Colgó sin decir más. Era su estilo. No explicaba. Ejecutaba.

Esa noche, se sentó frente a una vieja fotografía.

Era la única que tenía de su vida antes de los Vescari. Un retrato descolorido de un niño flaco, con el cabello despeinado y la expresión perdida. Nadie sonreía en esa imagen. Ni siquiera él.

Pasó los dedos por el papel gastado.

A veces se preguntaba si ese niño aún vivía dentro de él.

O si lo había enterrado en algún rincón de su alma, donde la luz no llegaba.

Tres días después, caminó hacia La Pergola sin escoltas. Vestido con su traje negro favorito y una expresión de hielo que muchos confundían con soberbia, pero que era simplemente su forma de mantenerse a salvo.

No esperaba que nada fuera diferente esa noche. Otra negociación. Otra copa de vino. Otra fachada.

Y sin embargo, fue ahí donde la vio.

Rose Castelli.

Y algo en él se quebró, aunque no supiera nombrarlo.

Ella no lo miró como los demás. No con miedo. No con codicia. No con deseo inmediato. Lo miró con una mezcla de curiosidad y dignidad que desarmó su coraza antes de que pudiera defenderse.

No sabía quién era él.

Y por primera vez… él tampoco supo quién era frente a ella.

Esa noche no fue memorable por la cena, ni por el vino, ni por el trato que cerró con solo una firma.

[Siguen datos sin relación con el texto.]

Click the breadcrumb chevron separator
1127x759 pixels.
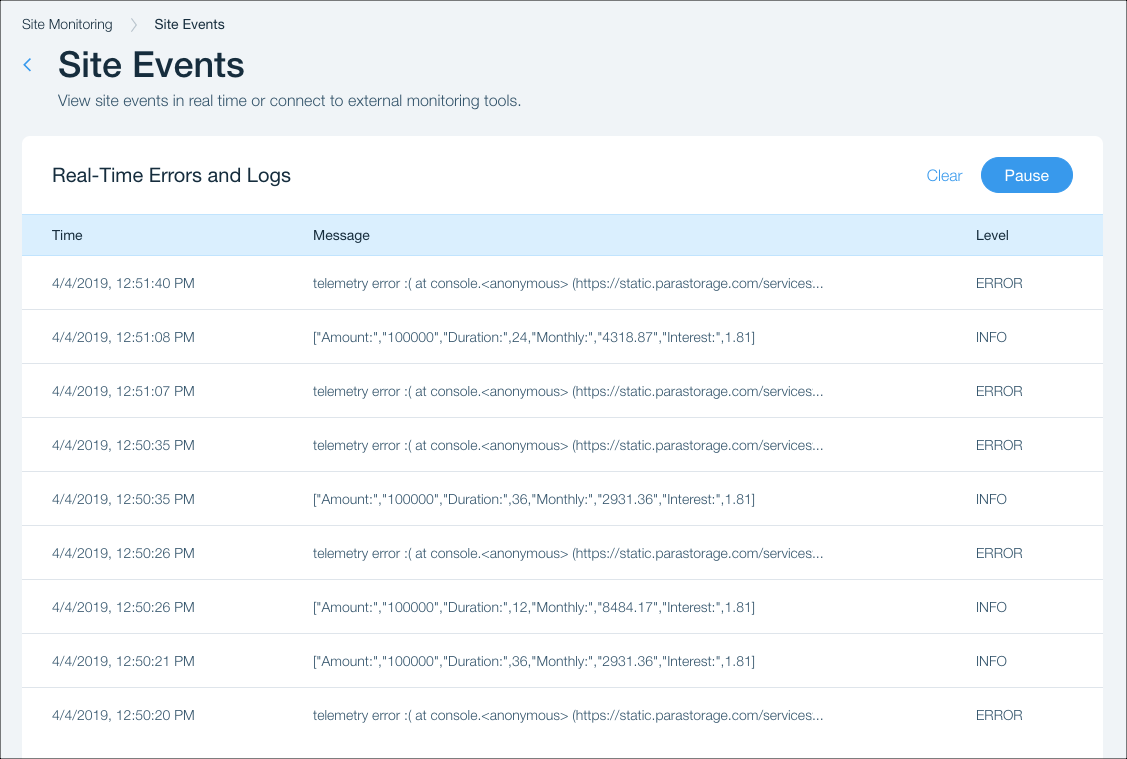(133, 24)
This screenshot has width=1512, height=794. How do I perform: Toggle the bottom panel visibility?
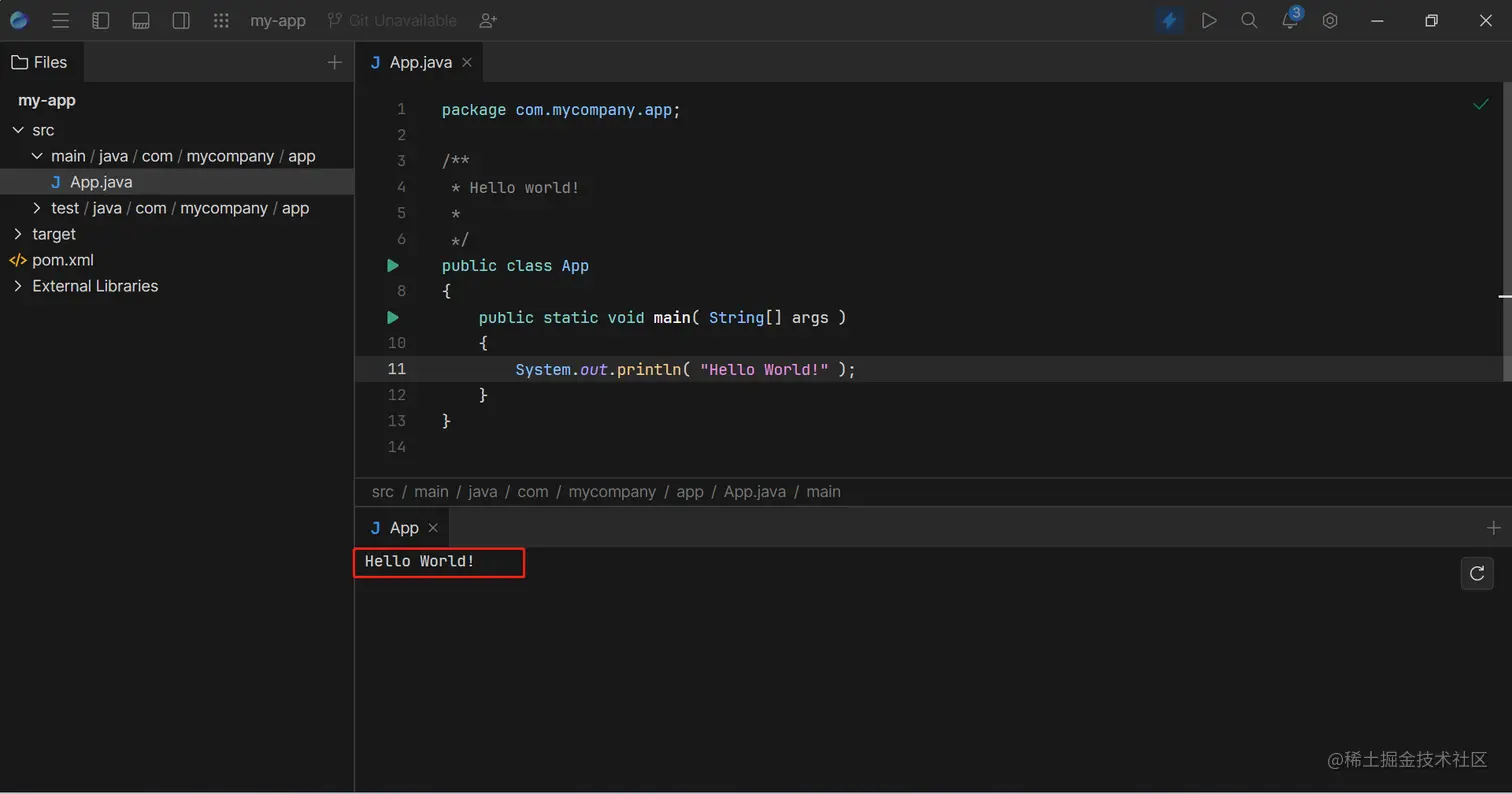[x=141, y=20]
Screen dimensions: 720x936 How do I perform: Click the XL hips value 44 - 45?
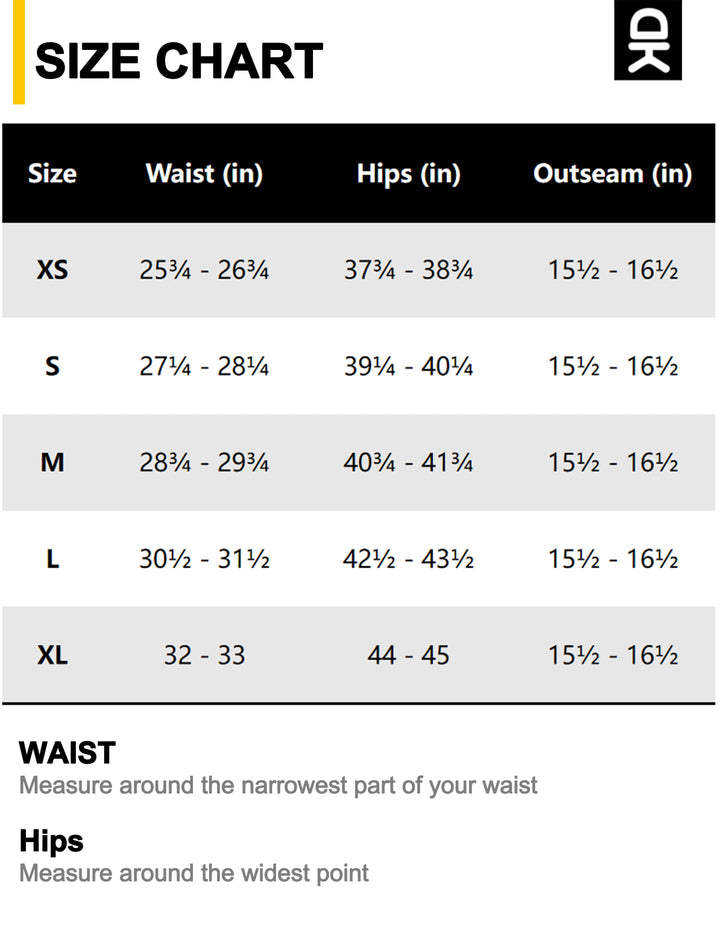[408, 656]
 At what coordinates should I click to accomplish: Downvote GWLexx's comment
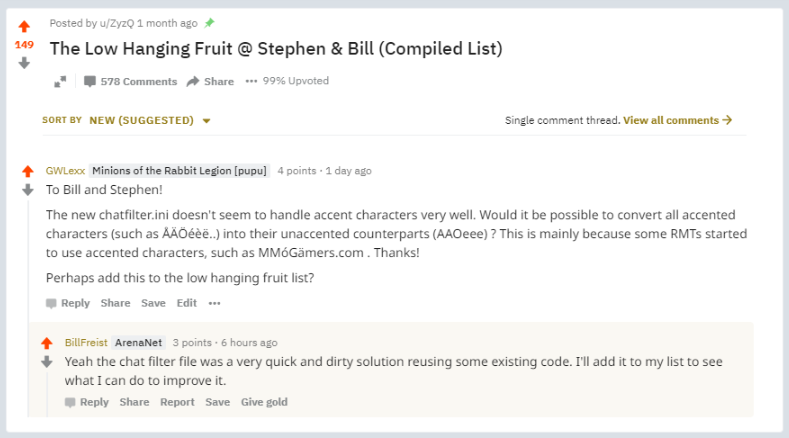click(x=28, y=189)

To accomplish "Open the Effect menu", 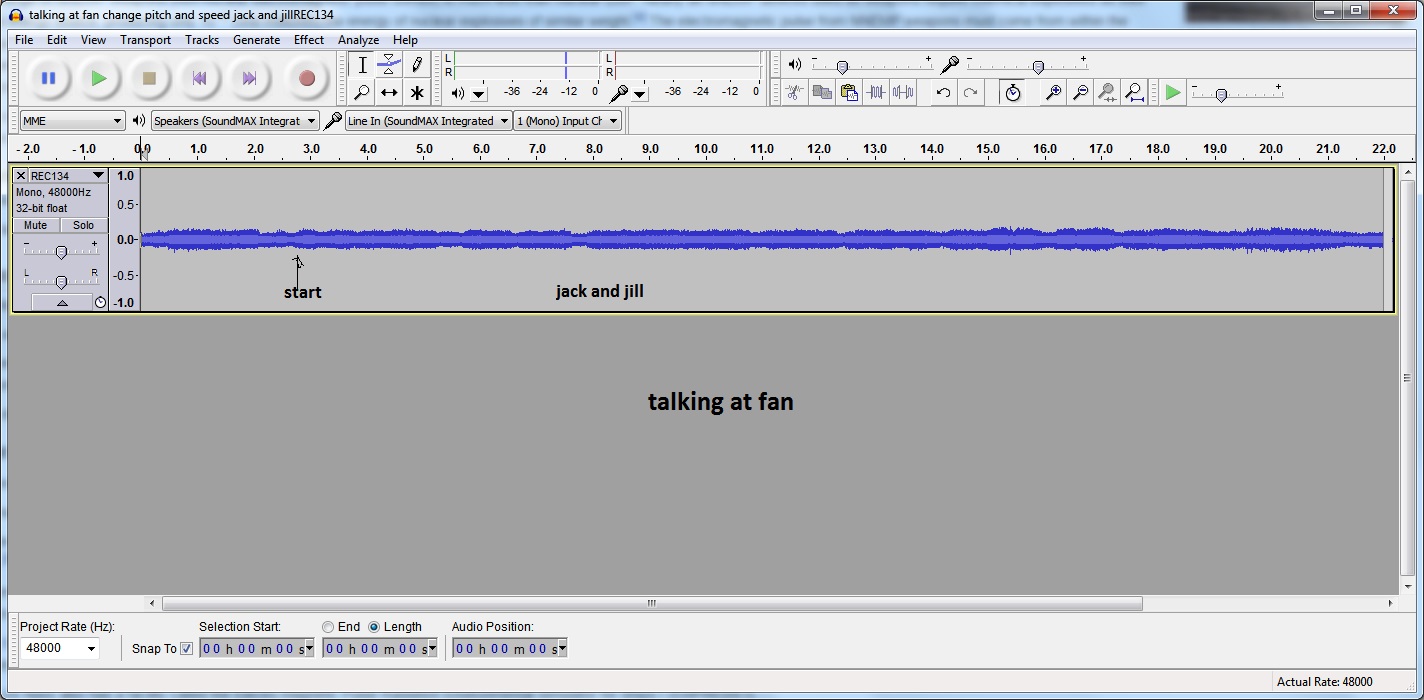I will pos(308,40).
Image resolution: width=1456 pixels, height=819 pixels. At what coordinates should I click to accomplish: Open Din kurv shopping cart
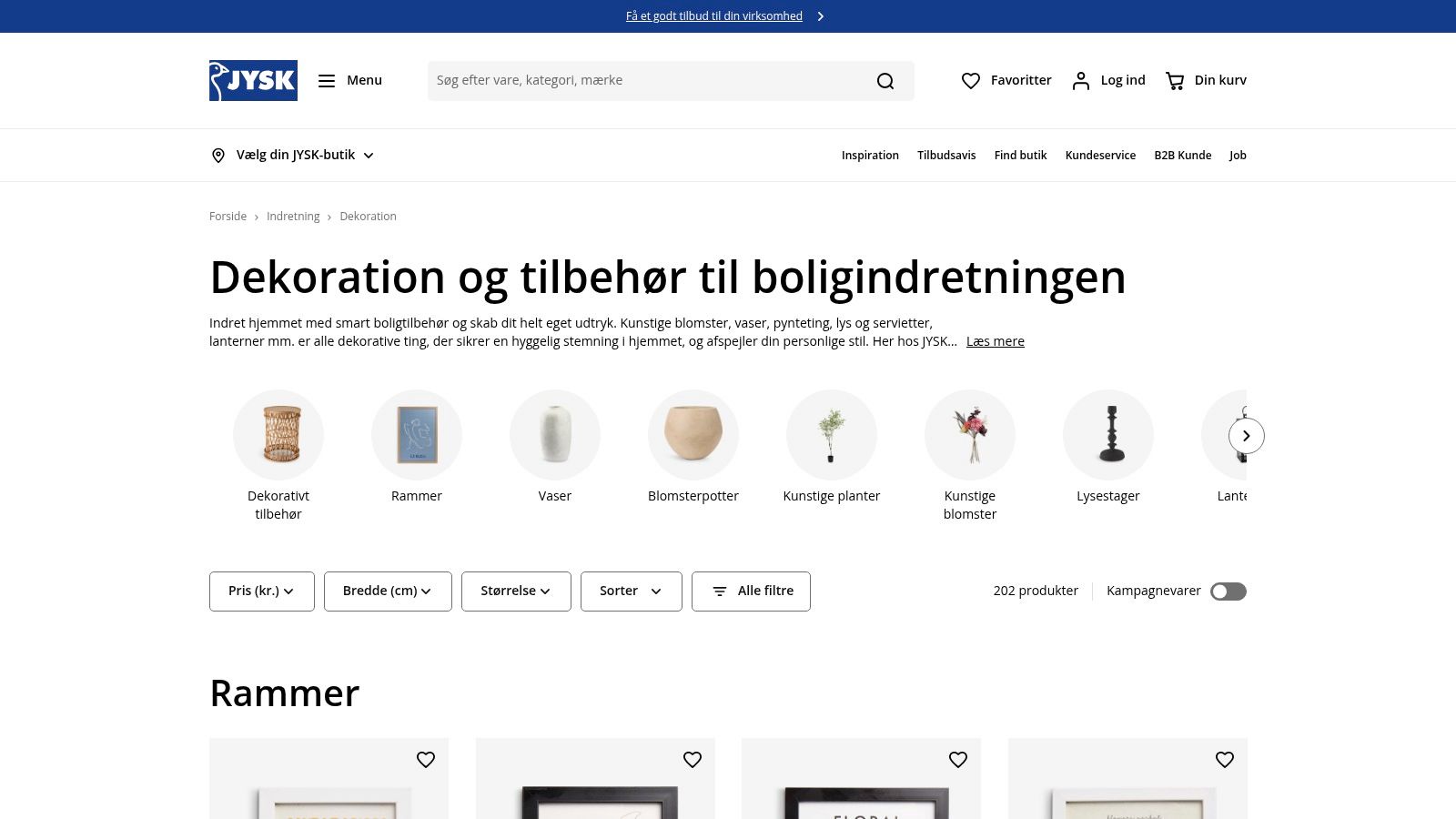(1175, 81)
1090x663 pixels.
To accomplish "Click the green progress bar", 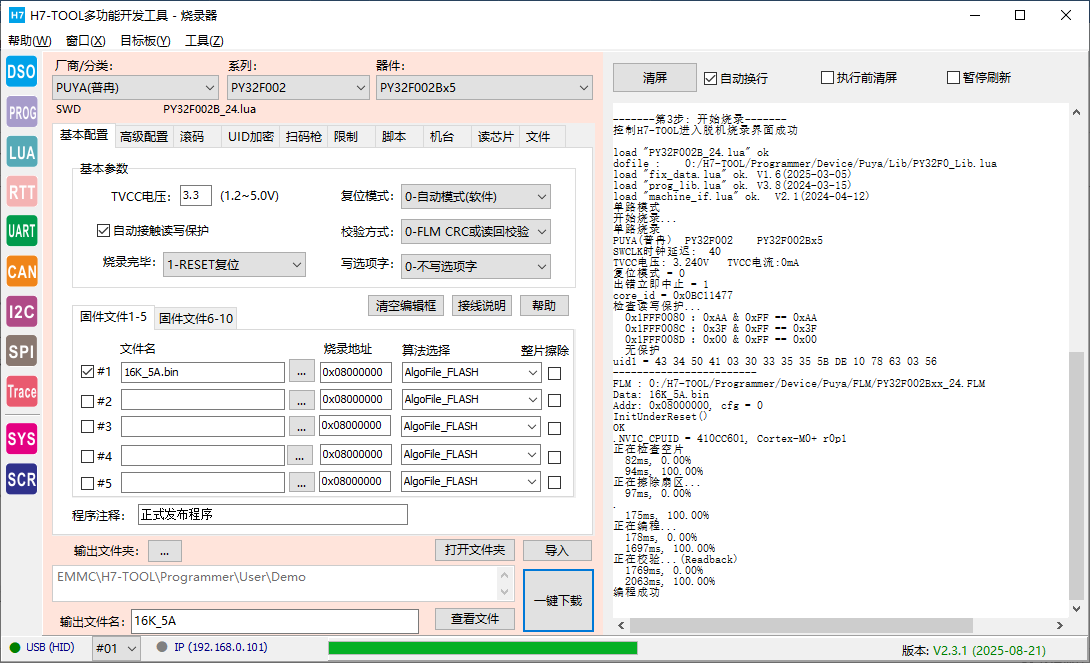I will [482, 647].
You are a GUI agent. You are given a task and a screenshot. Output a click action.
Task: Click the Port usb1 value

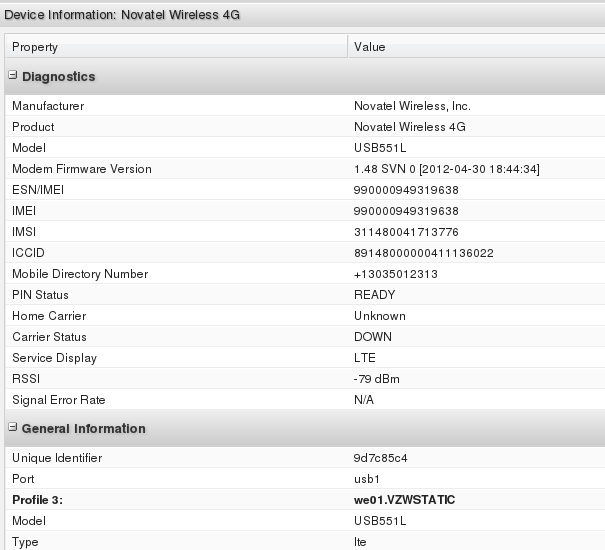point(366,479)
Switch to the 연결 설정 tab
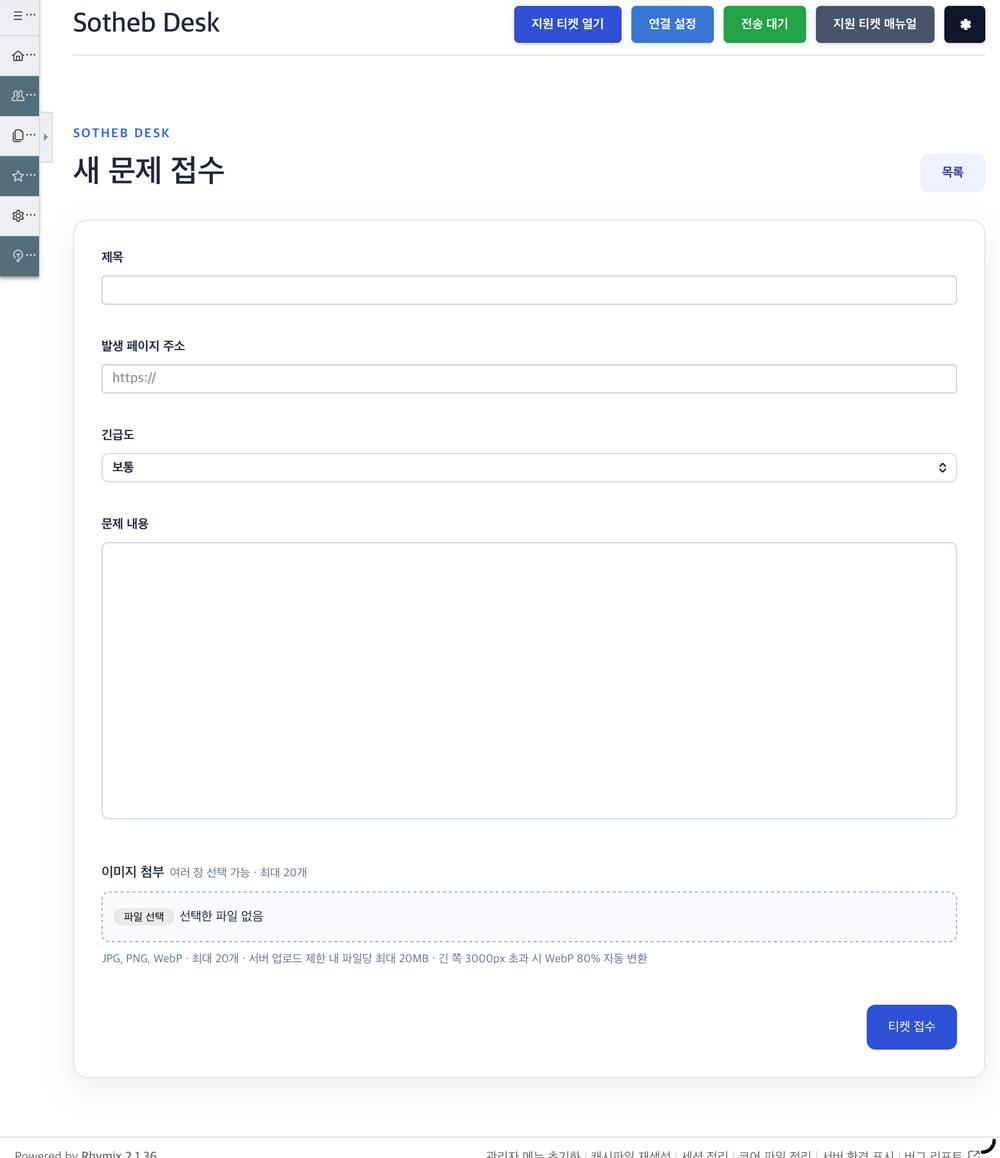Viewport: 1000px width, 1158px height. click(x=672, y=24)
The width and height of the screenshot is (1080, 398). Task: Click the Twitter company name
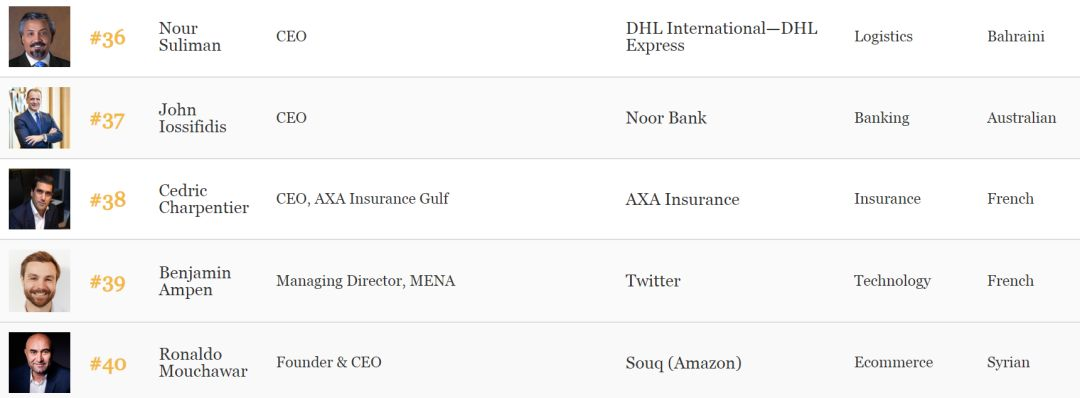pyautogui.click(x=653, y=281)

Fue memorable porque, por un momento, el silencio dentro de él no lo ahogó.

Fue la primera noche en años que pensó en lo que podría haber sido su vida si alguien lo hubiera amado distinto. Si alguien hubiera abrazado su herida en lugar de endurecerla.

Y en esos segundos robados, mientras ella lo miraba sin saber el caos que él arrastraba, Alessandro comprendió algo terrible y hermoso a la vez:

No hay vino que cure el dolor de un niño que solo quería pertenecer.

Pero tal vez, solo tal vez, en la voz de una mujer libre, en la risa de alguien que no busca nada de él… pudiera haber un comienzo.

Una tregua.

Un suspiro.

Una redención.

Aunque fuera tan frágil como el cristal de una copa de Chianti.